Once the massive crowd reached the Capitol steps, many of them powered past police and made their way inside, smashing doors and windows while attempting to enter barricaded areas.
The riots resulted in four deaths, including one woman who was fatally shot by a Capitol Police officer, and forced lawmakers to evacuate the building before order was restored.
World leaders from Canada, Great Britain, Sweden and other places publicly called on Trump to concede the election and end his supporters’ actions.
By Thursday morning, Trump appeared to calm down and finally agreed to a peaceful transition of power.
“Even though I totally disagree with the outcome of the election, and the facts bear me out, nevertheless there will be an orderly transition on January 20,” Trump said in a statement. “I have always said we would continue our fight to ensure that only legal votes were counted. While this represents the end of the greatest first term in presidential history, it’s only the beginning of our fight to make America great again.”
Ironically, the first recorded instance of such widespread objections within Congress was in 1861, after Abraham Lincoln claimed the presidency, winning just 40 percent of the popular vote.
According to researchers at The Stanford Advocate newspaper, more senators followed their states out the door in December and January as states seceded.
“Some simply didn’t show up for the next session; others made formal resignations,” the newspaper reported. “Crowds lined up in the frigid dawn to hear Sen. Jefferson Davis’s farewell address, during which he made clear he thought secession was justified because he believed Lincoln would end slavery.”
When the Senate re-convened, the remaining members had had enough. Sen. Daniel Clark of New Hampshire proposed a resolution to expel 10 senators on the grounds several grounds.
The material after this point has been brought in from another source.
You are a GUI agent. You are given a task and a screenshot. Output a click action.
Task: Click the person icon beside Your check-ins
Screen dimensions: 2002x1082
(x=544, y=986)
“They engaged in [a] conspiracy for the destruction of the Union and government, or, with full knowledge of such conspiracy, have failed to advise the government of its progress or aid in its sup-pression,” Clark said, the Advocate reported.
The Constitution required a two-thirds majority to expel a member of the Senate. Before that moment, only one senator had been expelled, and more than six decades had passed since that time.
The motion passed 32 to 10; those expelled were two senators from Arkansas, North Carolina, Texas and Virginia, plus Chesnut of South Carolina and Alfred O.P. Nicholson of Tennessee.
Within seven months, four more were expelled for offering aid to the enemy, including John C. Breckinridge of Kentucky, whom Lincoln had beaten in the 1860 election.
“Almost all of the expelled men joined the Confederacy in leadership positions. Four died during or shortly after the war; when the Confederacy surrendered, four escaped to other countries, and two were briefly imprisoned,” The Advocate reported. “Within a few years, all had resumed distinguished careers, though none ever returned to the Senate.”